Hace unos días, con mi esposo y mi hijo mayor tuvimos que hacernos una prueba PCR en Estados Unidos. Si queríamos retornar a casa, debíamos demostrar nuestra negatividad. Lo que a estas alturas, con tanta desgracia, ya no resulta difícil.

Acostumbrados a las distancias cortas, no imaginamos los cuarenta minutos que tomaría llegar al estacionamiento en el que estaba instalada la casa rodante que hacía de improvisado laboratorio. Como aquel en el que Walter White y Jesse Pinkman cocinaban la metanfetamina de una pureza química del 99.1%.

Como los norteamericanos, cosa graciosa, se toman en serio la puntualidad, debíamos estar a la hora exacta de la cita. Llegamos derrapando, cuando los agotados especialistas comenzaban a sacarse sus disfraces de astronautas que ya comienzan a parecernos overoles de funcionarios callejeros. Mi hijo pequeño se había quedado dormido en el trayecto, así que, aunque ninguno de los dos tiene el carácter para eso, les tocaba a mis compañeros de test rogar para que, pese al corto retraso, nos hicieran el examen, mientras yo cuidaba dentro del taxi al más chiquito. Lo que no conmovió al del laboratorio ambulante, quien, con sus dos metros cuadrados, me esperaba con notoria ansiedad.

Acepté entonces, con los ojos vidriosos llenos de prejuicios, la oferta del chofer venezolano –que como otros venezolanos intenta, pese al excesivo trabajo, recuperar algo de la dignidad perdida por su forzoso autoexilio- de quedarse con nuestro hijo velando su sueño.

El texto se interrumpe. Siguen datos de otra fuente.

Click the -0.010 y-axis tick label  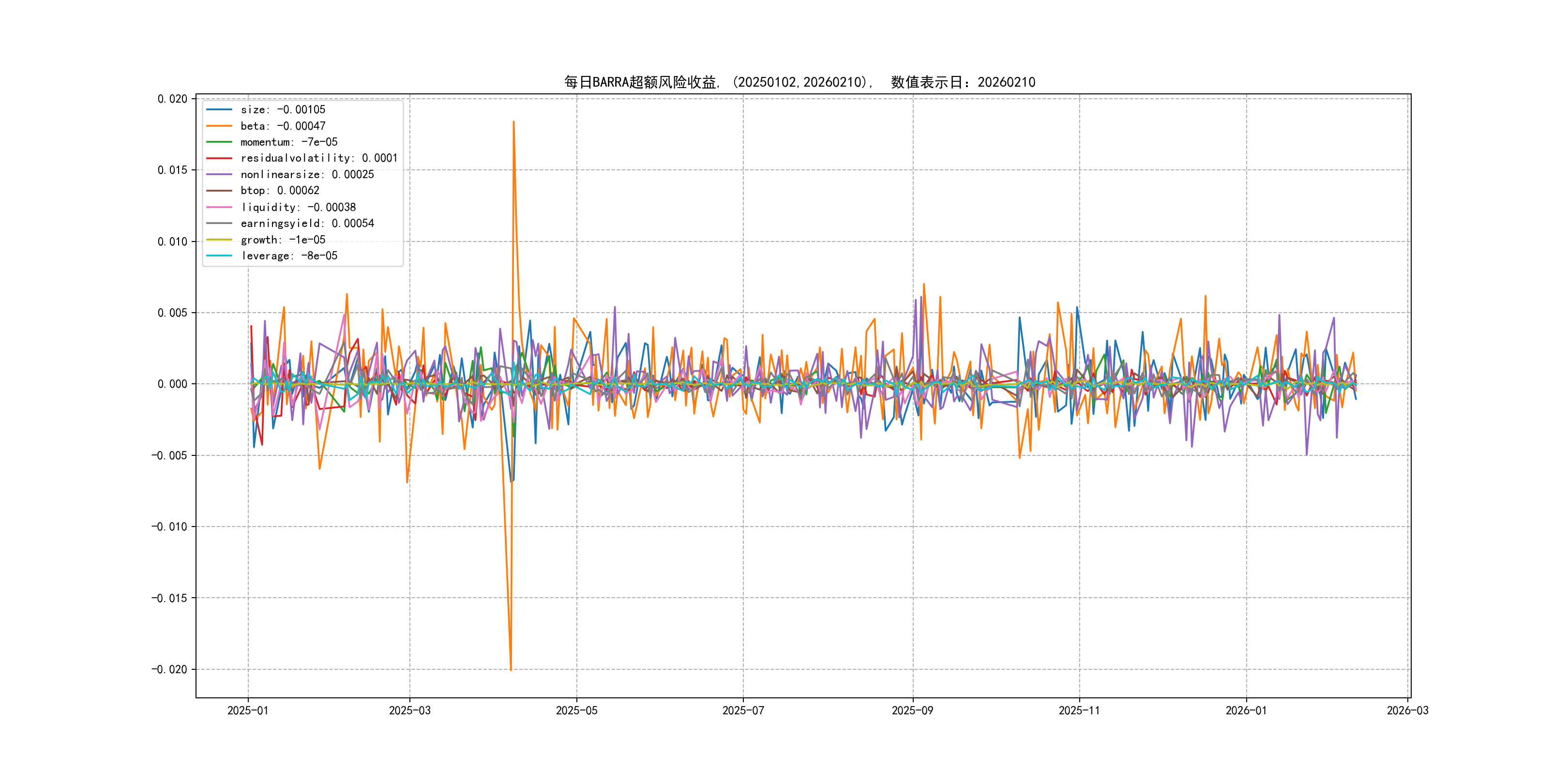[169, 527]
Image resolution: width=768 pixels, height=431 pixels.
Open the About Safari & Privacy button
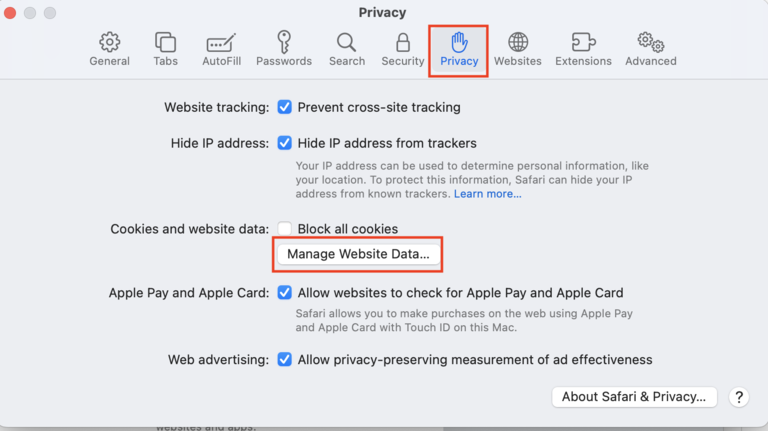click(635, 396)
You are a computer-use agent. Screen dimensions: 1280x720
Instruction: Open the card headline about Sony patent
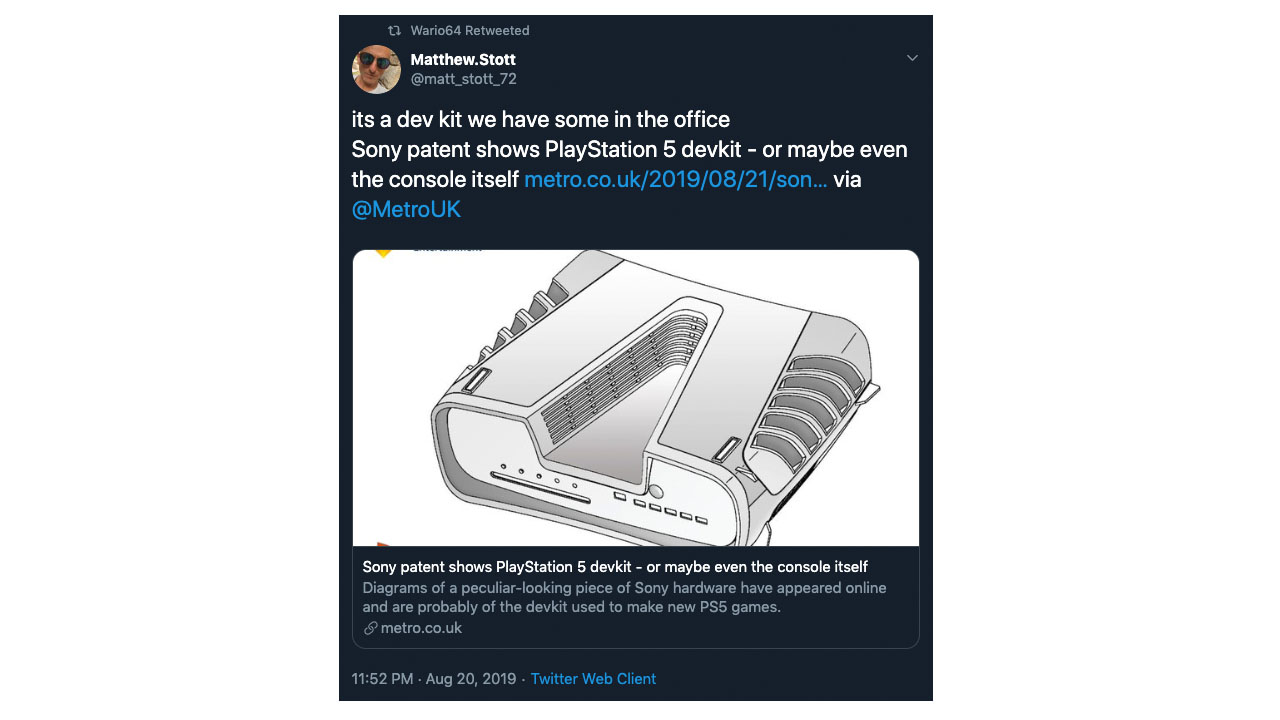(615, 567)

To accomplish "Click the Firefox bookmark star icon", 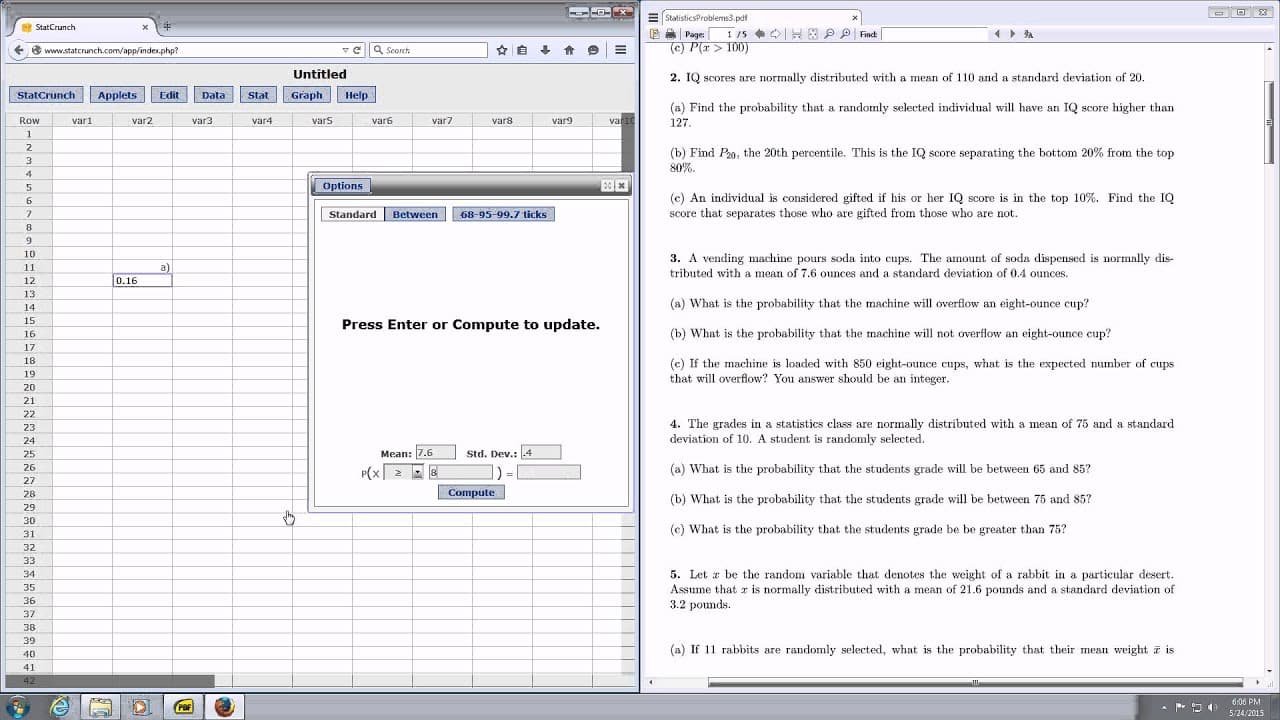I will pos(502,50).
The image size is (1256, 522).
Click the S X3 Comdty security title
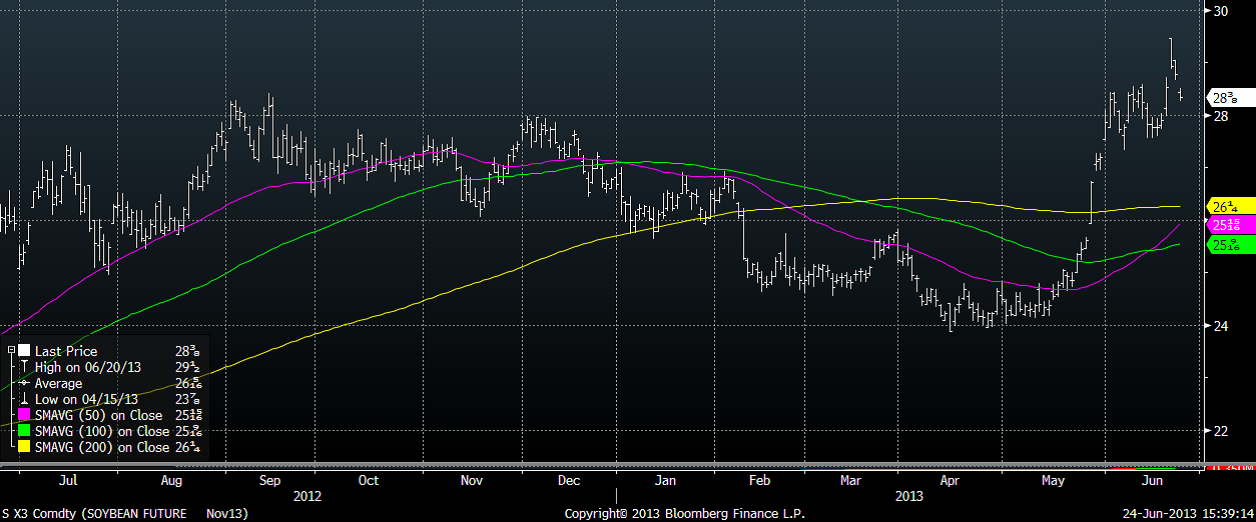click(x=125, y=513)
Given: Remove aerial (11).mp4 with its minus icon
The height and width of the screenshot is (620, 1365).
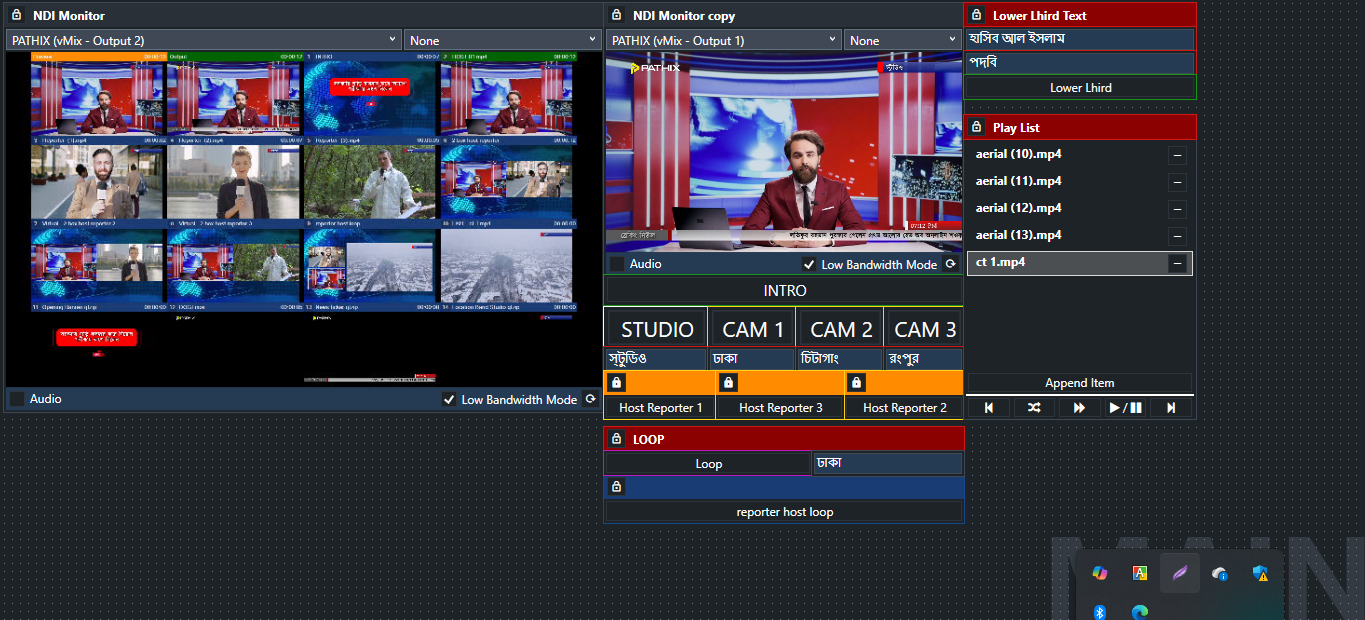Looking at the screenshot, I should 1177,182.
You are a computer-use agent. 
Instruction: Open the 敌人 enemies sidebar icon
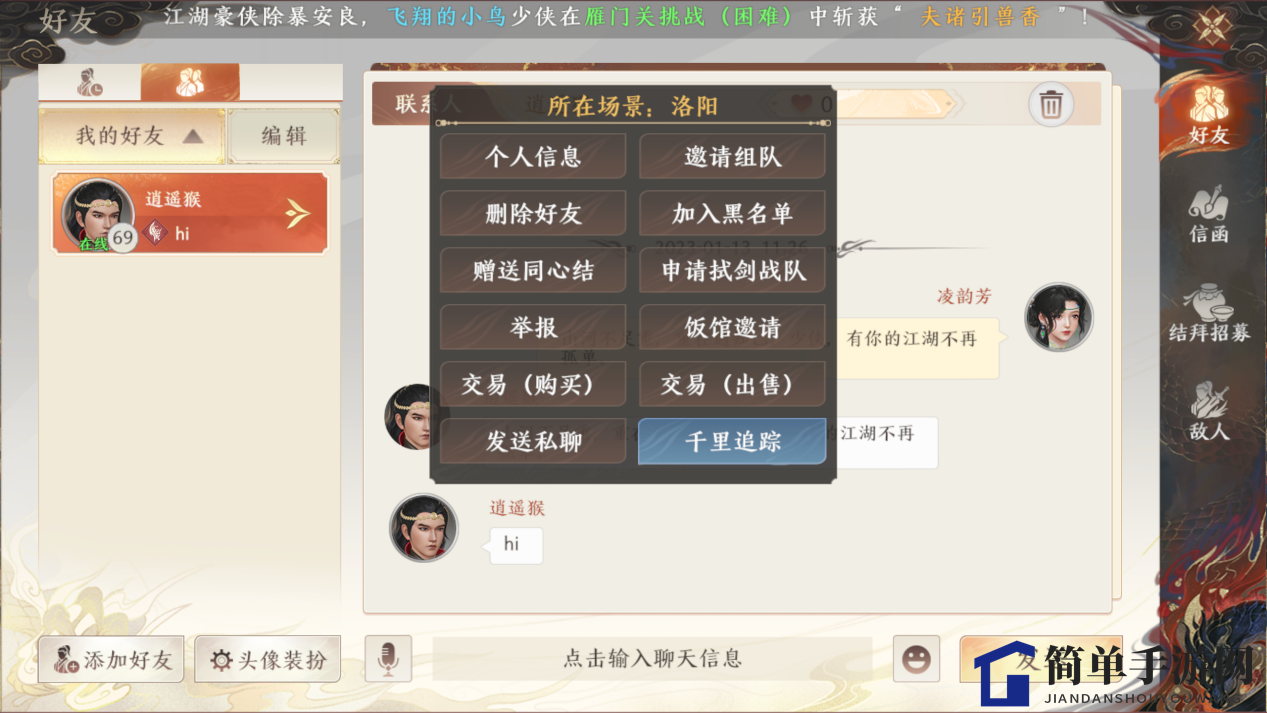(x=1208, y=411)
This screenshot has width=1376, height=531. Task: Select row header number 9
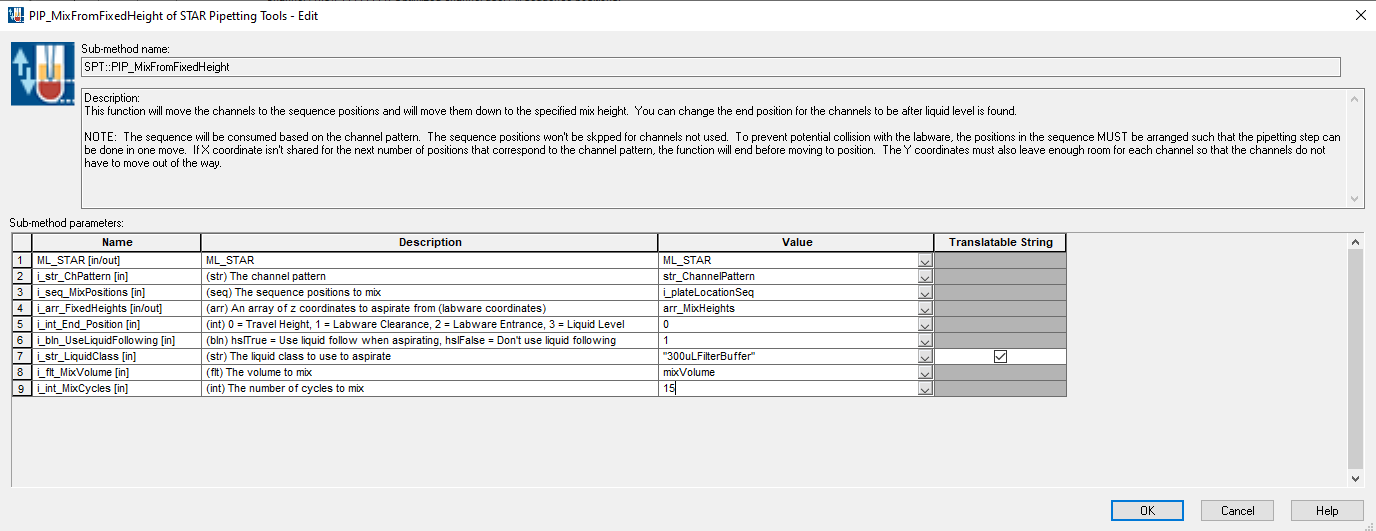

Una vez entregado a cada uno su kit, el impaciente laboratorista, formado en West Point, comenzó a vociferar: ¡párense en línea recta!; ¡saquen el hisopo!; ¡introdúzcanlo en la garganta!: ¡que roce paladar y cachetes!; ¡cuento hasta 25!; ¡uno, dos!; ¡hisopo al tubo…! Creímos que después vendrían las polichinelas y que acabaríamos pecho a tierra. Pero por ese día, el entrenamiento había terminado.

Hay variadas manifestaciones de choques culturales. Algunas agravian, pues ponen en evidencia nuestras inconscientes discapacidades. Tanto al amable canadiense, como al ríspido norteamericano les puse cara de ¡No pensará que yo puedo hacer esto sola! Afortunadamente, ambos prescindieron de mi candor y continuaron con sus cosas. Aún no sé fotocopiar muy bien, pero ya puedo hacerme una PCR hasta con los cotonetes con los que me seco las orejas.